Content starts

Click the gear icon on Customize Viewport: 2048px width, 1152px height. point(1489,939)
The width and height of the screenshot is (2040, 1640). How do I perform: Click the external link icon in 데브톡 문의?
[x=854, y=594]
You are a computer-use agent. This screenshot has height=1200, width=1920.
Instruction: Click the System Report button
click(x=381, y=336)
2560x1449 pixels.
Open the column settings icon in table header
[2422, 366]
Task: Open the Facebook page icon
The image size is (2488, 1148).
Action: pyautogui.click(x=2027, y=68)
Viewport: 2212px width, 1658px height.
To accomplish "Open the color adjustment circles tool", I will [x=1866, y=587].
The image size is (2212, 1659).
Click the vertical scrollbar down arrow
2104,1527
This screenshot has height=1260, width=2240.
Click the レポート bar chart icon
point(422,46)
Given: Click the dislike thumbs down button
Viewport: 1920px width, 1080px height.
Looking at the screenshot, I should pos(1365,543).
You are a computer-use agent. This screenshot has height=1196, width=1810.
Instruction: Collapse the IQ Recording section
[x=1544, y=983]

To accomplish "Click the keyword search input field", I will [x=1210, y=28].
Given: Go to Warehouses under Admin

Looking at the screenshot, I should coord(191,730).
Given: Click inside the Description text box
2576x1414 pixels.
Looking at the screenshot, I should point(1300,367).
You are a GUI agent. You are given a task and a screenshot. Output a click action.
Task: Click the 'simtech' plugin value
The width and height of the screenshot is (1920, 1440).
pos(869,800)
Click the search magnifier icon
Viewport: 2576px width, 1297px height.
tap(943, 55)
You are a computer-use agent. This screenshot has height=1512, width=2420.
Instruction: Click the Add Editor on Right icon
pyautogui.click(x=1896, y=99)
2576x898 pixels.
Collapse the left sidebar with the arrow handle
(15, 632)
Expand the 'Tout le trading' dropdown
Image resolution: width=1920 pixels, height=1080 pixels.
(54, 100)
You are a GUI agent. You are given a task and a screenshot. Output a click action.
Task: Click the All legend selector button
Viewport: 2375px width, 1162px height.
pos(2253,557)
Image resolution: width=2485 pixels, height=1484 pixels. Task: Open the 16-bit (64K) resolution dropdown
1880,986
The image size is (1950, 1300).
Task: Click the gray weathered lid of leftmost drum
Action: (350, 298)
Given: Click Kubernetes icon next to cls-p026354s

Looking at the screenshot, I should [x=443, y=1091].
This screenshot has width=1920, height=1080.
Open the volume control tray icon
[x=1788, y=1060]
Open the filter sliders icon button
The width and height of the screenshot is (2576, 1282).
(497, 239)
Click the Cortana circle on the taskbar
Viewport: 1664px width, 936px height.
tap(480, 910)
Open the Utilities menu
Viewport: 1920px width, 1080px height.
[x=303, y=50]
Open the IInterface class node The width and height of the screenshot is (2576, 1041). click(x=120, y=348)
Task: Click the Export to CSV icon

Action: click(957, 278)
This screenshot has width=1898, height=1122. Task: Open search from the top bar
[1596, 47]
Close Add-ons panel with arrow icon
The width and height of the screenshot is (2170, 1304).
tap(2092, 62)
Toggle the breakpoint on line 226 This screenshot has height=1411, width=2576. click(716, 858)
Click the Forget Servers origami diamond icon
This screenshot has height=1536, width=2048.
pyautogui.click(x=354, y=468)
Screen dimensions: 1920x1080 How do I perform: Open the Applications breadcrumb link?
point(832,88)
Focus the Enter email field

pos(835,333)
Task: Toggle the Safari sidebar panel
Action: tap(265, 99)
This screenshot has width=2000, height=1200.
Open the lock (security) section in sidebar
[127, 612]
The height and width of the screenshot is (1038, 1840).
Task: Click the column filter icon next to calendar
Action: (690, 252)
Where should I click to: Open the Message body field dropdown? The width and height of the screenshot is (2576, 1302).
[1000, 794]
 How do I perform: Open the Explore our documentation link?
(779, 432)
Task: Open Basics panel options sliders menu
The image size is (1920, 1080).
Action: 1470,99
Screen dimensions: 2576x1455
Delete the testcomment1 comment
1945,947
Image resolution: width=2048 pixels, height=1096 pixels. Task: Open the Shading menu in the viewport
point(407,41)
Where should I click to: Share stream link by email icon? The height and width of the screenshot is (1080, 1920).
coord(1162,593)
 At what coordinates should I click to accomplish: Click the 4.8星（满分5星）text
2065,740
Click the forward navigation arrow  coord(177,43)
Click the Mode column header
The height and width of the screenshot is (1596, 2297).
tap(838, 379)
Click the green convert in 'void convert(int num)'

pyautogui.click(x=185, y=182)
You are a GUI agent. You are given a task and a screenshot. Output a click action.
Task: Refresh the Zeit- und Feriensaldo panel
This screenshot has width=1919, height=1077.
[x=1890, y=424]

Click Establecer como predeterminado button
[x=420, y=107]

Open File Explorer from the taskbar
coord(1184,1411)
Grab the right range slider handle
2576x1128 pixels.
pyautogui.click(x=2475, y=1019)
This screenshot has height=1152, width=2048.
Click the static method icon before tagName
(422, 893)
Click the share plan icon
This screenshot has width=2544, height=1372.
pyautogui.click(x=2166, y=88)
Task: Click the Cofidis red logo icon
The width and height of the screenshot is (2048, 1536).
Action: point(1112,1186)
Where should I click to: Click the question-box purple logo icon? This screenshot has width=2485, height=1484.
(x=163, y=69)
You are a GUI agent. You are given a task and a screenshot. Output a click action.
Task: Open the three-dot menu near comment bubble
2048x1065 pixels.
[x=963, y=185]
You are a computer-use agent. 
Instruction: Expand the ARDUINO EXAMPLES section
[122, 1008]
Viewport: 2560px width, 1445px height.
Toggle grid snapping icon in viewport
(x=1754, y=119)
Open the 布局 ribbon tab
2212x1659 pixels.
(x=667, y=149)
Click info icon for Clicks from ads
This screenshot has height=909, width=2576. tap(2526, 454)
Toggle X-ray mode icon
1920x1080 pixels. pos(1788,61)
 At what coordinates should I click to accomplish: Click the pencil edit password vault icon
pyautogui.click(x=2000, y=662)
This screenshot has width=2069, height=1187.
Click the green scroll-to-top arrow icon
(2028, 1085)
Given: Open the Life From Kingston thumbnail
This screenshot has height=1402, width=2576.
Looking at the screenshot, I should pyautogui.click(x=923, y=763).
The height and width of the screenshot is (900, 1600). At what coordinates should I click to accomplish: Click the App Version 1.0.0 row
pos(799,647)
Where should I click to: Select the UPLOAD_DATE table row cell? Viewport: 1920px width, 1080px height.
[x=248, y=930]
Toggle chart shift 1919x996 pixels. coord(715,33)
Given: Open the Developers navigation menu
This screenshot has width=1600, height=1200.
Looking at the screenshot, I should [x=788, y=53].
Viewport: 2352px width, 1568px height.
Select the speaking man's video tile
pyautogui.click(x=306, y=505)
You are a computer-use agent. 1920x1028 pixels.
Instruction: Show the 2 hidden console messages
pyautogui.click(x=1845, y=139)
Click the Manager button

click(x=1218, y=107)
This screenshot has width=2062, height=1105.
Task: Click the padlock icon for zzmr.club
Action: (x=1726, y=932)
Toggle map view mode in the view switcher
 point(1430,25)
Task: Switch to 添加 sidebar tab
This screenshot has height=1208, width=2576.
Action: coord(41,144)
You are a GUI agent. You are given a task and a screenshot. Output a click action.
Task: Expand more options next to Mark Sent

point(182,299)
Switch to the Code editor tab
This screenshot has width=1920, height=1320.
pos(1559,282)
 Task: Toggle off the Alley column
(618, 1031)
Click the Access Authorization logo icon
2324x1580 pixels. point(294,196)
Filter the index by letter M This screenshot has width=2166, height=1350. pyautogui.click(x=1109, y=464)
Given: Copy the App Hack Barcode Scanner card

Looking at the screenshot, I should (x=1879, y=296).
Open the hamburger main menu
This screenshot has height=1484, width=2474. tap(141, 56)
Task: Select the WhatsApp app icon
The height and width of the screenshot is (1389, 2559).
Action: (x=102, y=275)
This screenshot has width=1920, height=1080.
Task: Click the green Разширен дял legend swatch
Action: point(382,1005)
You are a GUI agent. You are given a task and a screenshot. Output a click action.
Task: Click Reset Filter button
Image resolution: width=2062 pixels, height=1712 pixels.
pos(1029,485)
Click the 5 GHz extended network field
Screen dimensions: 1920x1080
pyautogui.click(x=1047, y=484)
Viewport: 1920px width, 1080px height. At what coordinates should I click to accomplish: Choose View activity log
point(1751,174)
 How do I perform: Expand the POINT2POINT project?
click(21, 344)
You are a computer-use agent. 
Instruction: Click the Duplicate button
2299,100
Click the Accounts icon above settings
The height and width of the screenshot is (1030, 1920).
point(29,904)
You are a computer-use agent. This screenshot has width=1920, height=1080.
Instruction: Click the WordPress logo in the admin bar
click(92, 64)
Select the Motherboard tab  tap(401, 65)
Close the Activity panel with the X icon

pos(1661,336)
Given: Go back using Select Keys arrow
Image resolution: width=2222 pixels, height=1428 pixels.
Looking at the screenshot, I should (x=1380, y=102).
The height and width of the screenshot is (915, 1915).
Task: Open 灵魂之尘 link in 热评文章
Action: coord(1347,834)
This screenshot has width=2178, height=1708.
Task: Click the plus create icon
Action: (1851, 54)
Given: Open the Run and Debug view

Content ends

Show the lines above with "computer".

**Written solution**
You are a computer-use agent. This screenshot has height=1200, width=1920.
You are a computer-use agent. This screenshot has height=1196, width=1810.
You are a computer-use agent. This screenshot has height=1512, width=2420.
You are a computer-use agent. 
You are a computer-use agent. 1920x1028 pixels.
You are a computer-use agent. 
You are a computer-use agent. This screenshot has width=1920, height=1080.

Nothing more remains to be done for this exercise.